In Africa, they’re getting older too

November 17, 2011

In France, they protested about rising retirement ages.  Across the globe in China, the country’s ageing population is expected to dent productivity and growth.

But it’s not only in the more prosperous corners of the world that governments are worrying about how to cope with the needs of increasingly older people.

Africa and the Middle East are usually seen as hotbeds for the young, with all the issues that can bring in terms of unemployment, migration and social unrest.

But a report by the African Development Bank today suggests growing old is a problem for Africa too. According to the AfDB:

Africa’s population is ageing, just like in the rest of the world, but the continent’s governments are ill equipped to handle the growing number of older people. The percentage of people aged over 65 in Africa has grown to 3.6 percent in 2010 from 3.3 percent in 2000. It is a long-term phenomenon, having steadily grown over the last 40 years, and it will accelerate in coming years.
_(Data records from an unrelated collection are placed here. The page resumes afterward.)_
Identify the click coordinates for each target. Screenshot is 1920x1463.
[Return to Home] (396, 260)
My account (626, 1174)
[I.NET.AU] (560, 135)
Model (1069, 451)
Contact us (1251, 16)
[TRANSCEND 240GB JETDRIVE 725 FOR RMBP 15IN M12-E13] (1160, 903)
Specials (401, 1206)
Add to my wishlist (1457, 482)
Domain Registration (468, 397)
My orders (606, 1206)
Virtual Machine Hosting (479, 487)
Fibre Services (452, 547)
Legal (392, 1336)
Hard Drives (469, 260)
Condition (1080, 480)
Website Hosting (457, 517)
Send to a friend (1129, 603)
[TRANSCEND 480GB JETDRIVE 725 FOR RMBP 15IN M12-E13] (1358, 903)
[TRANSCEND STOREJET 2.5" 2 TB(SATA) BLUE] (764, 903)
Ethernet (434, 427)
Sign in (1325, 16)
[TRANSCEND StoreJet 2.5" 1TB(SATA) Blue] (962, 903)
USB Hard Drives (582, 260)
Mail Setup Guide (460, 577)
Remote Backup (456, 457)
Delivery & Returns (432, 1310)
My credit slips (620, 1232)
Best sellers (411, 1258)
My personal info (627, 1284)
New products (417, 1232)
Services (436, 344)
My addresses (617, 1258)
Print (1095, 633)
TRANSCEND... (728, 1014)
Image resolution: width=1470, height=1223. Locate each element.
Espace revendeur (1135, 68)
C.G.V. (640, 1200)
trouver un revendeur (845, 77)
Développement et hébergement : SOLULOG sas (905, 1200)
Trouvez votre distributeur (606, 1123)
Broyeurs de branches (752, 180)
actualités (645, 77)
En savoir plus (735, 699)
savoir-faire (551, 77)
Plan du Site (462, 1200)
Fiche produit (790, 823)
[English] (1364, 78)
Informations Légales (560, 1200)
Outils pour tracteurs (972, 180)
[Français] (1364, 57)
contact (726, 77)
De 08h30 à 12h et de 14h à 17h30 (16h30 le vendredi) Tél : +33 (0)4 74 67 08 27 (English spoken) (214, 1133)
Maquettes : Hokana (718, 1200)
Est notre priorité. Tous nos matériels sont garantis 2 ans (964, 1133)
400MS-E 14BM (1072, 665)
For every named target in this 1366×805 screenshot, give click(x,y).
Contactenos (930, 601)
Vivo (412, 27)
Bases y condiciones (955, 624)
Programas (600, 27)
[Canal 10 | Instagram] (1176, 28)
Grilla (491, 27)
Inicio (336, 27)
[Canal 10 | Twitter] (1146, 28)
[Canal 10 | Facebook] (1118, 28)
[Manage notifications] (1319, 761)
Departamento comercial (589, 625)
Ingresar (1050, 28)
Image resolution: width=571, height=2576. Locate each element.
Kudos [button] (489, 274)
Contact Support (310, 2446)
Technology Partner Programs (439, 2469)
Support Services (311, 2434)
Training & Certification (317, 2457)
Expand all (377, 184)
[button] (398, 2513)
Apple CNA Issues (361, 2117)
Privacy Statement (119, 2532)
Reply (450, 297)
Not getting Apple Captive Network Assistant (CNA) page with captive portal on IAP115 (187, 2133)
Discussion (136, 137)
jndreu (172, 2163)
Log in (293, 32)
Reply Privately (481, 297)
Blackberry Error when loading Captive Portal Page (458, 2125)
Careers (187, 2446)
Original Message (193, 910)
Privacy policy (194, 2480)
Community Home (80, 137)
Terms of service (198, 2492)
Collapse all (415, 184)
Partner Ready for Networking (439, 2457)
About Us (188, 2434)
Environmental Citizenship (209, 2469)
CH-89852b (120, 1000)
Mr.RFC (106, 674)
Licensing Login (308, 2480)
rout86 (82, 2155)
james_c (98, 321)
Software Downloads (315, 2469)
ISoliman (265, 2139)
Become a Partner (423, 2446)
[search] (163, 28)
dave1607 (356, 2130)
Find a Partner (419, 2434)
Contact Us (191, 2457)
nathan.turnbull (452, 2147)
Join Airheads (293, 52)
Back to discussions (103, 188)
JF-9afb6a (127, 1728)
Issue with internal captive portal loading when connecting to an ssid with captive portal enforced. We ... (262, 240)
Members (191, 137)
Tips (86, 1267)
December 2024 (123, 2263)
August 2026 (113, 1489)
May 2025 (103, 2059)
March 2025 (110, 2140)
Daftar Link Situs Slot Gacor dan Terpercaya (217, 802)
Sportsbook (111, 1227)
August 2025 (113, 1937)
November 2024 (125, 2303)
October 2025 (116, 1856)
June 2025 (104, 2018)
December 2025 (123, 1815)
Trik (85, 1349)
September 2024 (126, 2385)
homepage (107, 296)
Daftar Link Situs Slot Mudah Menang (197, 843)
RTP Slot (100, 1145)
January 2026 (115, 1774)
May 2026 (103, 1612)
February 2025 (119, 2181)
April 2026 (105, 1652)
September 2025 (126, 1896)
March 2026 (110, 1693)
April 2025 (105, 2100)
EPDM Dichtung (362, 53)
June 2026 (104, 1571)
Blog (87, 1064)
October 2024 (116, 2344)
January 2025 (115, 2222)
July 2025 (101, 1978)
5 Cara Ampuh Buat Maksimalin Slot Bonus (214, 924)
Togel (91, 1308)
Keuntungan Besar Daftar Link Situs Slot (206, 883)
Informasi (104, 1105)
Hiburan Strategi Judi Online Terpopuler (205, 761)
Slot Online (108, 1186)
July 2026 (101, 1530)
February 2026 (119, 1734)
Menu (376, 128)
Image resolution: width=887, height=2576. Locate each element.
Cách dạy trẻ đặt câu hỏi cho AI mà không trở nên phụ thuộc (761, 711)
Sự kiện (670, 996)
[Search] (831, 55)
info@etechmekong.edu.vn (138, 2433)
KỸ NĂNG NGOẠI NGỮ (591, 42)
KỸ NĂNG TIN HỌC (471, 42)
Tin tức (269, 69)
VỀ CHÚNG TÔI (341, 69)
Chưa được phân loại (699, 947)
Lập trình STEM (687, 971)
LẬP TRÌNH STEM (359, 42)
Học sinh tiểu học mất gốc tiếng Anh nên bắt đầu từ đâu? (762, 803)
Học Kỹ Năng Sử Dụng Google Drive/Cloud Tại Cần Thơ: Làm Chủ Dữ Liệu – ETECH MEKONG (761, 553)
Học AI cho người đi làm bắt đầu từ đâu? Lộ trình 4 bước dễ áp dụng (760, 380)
Better life expectancy is causing the change, but most African governments are spending too little on healthcare, the AfDB says. And while pension funds in the developed world are scrabbling around to secure high enough returns to pay out to pensioners, many older Africans do not have a pension.

No wonder African investors, particularly private equity firms, see some of the biggest growth in the continent in healthcare and financial services.